___ Document passage
# Rokr vs w610i vs n73me



## dreamcatcher (May 31, 2007)

hey guys..help me out..i need to buy a phn but cannot decide on which one....

it has to be under rs 19000

my coices as u can see are rokr w610i and n73me..

i dnt really prefer nokia phns cos nokia tho is desireable in the beginnin it strts laggin in the days to cum....well sony is like spillin out the same sets fr the past year and ther is no hange watsoevr....this cam has autofocus tho and walkman 2...rokr on the other hand is acc to me a gud buy but the tiouchpad is a bit awkward fr smss...

ok...
now...
which has the best display??
which has he best sound??
whih has the best processor??

and if u wan u can lso add sum new phns..plzz help...hav to buy in a few days

plzz dudes help me out..


----------



## a_k_s_h_a_y (May 31, 2007)

for music and sound quality its certainly sony erricson hence w610i 
 u might not like the display of w610i its resolution is low.rokr sucks.
______
___ Given information
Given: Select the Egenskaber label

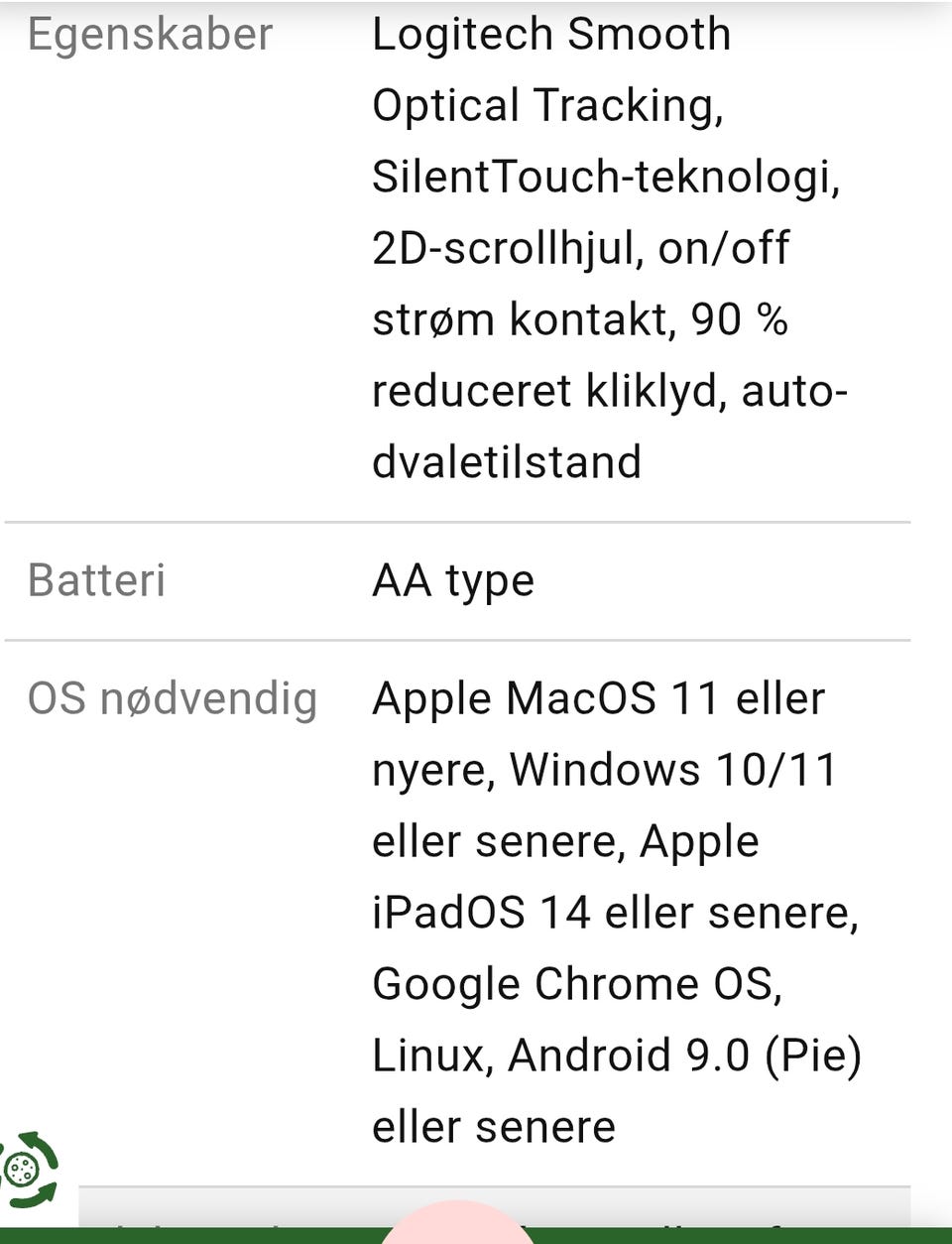Looking at the screenshot, I should [150, 35].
______
- **Task directions**
Copy out, word for word, the stretch of the phone thread from "hey guys..help me" through "the best processor??".

- **The reply**
hey guys..help me out..i need to buy a phn but cannot decide on which one....

it has to be under rs 19000

my coices as u can see are rokr w610i and n73me..

i dnt really prefer nokia phns cos nokia tho is desireable in the beginnin it strts laggin in the days to cum....well sony is like spillin out the same sets fr the past year and ther is no hange watsoevr....this cam has autofocus tho and walkman 2...rokr on the other hand is acc to me a gud buy but the tiouchpad is a bit awkward fr smss...

ok...
now...
which has the best display??
which has he best sound??
whih has the best processor??